Output only the lines from the start of the entries through the line holding "The image size is (1013, 313).". Each line must match the original exactly.

>>>

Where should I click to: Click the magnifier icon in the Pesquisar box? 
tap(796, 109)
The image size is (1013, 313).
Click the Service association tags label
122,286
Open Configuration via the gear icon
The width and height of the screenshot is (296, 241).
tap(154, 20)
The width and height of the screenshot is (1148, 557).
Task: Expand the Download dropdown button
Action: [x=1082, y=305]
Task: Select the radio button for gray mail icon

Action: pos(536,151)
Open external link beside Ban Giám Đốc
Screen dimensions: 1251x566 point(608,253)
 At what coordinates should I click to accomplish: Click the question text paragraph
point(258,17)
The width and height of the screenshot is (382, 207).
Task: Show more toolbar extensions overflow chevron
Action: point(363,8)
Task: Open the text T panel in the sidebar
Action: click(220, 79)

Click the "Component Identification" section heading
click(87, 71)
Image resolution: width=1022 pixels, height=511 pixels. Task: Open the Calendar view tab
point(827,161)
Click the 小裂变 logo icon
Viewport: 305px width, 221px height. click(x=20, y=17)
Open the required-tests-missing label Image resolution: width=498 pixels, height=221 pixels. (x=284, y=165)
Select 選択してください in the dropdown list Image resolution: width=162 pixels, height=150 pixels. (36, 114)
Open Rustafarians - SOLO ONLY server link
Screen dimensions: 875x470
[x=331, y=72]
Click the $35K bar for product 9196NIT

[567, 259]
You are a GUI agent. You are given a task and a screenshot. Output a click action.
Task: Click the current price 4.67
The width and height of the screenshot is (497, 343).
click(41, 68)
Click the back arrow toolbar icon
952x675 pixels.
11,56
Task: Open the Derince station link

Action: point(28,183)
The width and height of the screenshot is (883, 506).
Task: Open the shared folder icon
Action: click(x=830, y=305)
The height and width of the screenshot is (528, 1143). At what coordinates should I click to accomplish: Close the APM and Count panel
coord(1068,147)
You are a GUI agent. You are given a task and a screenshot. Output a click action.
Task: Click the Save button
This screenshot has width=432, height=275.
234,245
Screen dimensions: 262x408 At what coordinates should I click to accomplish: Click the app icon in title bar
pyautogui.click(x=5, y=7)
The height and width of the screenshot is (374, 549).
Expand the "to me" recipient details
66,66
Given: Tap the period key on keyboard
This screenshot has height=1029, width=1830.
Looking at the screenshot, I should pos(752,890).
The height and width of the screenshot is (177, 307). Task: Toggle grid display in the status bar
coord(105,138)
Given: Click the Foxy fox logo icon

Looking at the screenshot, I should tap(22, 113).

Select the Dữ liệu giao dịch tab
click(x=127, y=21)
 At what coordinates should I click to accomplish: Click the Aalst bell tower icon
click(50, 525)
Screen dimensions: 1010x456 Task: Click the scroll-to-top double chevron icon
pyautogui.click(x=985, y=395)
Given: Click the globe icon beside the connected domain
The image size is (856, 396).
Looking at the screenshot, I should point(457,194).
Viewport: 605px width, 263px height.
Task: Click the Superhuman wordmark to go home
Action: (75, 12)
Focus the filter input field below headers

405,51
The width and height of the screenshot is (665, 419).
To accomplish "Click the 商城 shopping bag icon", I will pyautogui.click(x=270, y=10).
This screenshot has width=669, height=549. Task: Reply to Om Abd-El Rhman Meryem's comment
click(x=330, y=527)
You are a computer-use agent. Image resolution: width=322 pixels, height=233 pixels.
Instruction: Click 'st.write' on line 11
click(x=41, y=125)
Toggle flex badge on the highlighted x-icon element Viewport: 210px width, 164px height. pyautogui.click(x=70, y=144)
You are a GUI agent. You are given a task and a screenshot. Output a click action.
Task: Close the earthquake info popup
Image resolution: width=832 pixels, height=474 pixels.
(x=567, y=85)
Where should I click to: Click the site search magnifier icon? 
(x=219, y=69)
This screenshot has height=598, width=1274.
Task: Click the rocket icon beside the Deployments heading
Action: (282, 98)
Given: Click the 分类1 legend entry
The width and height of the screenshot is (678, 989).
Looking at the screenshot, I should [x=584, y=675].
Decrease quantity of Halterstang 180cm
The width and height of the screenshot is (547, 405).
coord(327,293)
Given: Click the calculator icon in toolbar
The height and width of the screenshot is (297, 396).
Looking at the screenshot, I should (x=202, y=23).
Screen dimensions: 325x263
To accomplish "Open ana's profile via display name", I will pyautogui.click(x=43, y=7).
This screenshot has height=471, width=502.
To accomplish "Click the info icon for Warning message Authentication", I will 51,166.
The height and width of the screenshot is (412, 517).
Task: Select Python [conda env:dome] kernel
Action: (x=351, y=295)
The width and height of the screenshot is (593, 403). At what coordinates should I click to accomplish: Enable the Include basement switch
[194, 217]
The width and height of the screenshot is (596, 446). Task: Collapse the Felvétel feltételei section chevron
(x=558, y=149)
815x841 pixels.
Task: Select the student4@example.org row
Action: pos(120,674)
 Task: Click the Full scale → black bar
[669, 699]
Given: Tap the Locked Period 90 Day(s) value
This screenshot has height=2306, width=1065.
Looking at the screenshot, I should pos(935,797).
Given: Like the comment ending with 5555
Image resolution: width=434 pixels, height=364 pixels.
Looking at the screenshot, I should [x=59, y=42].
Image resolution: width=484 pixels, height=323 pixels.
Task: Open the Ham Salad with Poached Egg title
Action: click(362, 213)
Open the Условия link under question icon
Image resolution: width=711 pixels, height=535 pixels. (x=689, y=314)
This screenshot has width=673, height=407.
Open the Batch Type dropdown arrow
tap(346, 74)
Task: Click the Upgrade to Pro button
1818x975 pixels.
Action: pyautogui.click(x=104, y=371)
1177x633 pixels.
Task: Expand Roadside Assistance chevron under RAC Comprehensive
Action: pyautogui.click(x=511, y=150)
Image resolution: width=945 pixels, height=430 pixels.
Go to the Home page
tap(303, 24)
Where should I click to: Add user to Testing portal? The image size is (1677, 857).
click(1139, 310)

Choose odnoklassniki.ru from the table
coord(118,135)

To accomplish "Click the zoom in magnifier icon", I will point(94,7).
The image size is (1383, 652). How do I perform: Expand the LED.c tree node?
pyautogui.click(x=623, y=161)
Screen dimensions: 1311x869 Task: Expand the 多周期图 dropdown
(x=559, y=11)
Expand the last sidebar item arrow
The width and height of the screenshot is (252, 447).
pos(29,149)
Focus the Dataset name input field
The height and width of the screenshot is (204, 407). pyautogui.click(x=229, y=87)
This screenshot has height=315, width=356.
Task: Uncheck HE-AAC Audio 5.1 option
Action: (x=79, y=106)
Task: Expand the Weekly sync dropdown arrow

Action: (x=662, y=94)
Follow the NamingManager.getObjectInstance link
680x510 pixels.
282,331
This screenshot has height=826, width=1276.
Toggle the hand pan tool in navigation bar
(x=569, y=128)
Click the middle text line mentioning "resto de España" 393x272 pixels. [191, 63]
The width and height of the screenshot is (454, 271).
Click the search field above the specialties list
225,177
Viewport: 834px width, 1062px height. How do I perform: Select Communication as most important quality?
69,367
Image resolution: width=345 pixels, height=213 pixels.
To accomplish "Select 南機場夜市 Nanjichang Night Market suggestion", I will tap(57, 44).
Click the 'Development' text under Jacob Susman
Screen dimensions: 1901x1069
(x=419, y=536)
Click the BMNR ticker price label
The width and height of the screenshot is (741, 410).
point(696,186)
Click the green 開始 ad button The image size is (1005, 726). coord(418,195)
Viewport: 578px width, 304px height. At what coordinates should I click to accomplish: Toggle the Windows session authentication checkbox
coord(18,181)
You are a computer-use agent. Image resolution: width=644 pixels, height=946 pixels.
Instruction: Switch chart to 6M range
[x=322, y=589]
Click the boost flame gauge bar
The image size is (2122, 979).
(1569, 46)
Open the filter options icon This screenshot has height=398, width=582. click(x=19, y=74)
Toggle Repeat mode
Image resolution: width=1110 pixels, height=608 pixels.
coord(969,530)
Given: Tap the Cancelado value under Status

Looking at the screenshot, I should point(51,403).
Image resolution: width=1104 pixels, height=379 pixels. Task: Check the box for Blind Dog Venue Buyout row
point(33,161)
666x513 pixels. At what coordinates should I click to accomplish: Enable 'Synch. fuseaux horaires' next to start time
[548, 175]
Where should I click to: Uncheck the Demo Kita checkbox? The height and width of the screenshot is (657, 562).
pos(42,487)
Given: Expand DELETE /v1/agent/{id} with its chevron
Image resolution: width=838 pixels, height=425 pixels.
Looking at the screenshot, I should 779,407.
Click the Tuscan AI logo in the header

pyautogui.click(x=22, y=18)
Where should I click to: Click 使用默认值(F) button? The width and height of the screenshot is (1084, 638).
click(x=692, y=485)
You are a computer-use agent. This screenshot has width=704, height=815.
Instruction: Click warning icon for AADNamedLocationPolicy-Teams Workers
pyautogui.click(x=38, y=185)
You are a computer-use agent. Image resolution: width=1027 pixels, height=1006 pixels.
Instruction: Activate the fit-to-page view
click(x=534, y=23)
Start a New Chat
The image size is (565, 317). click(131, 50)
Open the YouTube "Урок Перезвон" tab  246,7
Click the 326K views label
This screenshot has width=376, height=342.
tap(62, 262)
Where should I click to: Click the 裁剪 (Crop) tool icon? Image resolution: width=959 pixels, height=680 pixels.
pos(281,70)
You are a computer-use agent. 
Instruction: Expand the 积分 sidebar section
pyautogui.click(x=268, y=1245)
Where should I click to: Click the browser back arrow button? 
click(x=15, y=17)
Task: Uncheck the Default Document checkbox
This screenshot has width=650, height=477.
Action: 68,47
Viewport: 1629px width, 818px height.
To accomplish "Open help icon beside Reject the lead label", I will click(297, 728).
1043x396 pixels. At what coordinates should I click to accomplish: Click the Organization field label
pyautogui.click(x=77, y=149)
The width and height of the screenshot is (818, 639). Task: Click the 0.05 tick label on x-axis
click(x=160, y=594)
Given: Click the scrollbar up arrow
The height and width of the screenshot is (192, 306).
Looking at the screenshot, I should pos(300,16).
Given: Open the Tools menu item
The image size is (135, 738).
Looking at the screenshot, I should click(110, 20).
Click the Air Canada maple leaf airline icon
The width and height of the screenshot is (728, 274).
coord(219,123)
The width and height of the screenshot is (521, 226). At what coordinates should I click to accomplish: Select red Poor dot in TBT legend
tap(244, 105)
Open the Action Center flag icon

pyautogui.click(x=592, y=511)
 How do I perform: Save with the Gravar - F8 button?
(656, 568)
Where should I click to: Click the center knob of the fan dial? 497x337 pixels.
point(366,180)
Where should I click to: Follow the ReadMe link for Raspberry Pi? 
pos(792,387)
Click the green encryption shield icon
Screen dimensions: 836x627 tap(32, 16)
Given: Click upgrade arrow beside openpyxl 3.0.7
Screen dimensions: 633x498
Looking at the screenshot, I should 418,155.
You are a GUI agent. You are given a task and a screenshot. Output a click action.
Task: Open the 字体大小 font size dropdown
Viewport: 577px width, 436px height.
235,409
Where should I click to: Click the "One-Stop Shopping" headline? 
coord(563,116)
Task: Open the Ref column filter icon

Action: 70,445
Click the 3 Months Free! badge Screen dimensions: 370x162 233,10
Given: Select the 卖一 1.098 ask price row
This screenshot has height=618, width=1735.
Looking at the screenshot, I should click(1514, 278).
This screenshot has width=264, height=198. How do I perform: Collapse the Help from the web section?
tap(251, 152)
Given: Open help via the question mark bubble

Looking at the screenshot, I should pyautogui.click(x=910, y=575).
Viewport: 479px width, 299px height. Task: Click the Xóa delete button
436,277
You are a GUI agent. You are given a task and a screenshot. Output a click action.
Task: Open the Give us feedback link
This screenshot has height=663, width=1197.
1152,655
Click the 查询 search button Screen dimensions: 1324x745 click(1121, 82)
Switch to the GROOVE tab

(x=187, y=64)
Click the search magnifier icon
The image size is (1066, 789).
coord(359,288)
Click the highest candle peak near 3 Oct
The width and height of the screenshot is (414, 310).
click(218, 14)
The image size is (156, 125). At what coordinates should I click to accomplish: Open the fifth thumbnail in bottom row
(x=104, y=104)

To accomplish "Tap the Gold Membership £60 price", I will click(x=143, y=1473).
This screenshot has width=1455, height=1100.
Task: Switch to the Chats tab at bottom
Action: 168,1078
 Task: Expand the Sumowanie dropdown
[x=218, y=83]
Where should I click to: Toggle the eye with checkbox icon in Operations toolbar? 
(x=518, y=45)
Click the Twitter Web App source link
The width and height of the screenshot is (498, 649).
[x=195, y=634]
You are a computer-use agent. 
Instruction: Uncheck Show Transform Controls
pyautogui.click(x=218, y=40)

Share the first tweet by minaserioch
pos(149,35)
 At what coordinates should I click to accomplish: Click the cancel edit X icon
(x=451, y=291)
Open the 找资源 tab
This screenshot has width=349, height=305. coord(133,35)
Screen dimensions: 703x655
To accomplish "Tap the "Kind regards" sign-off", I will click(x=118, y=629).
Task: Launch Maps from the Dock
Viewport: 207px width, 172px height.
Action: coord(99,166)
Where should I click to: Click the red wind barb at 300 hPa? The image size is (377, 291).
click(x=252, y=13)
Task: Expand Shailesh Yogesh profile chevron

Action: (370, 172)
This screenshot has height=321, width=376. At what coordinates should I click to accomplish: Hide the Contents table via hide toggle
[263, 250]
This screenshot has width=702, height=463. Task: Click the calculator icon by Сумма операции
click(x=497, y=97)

<<<

* Answer section
Where should I click to: Click the magnifier icon in the Pesquisar box? 
tap(796, 109)
The image size is (1013, 313).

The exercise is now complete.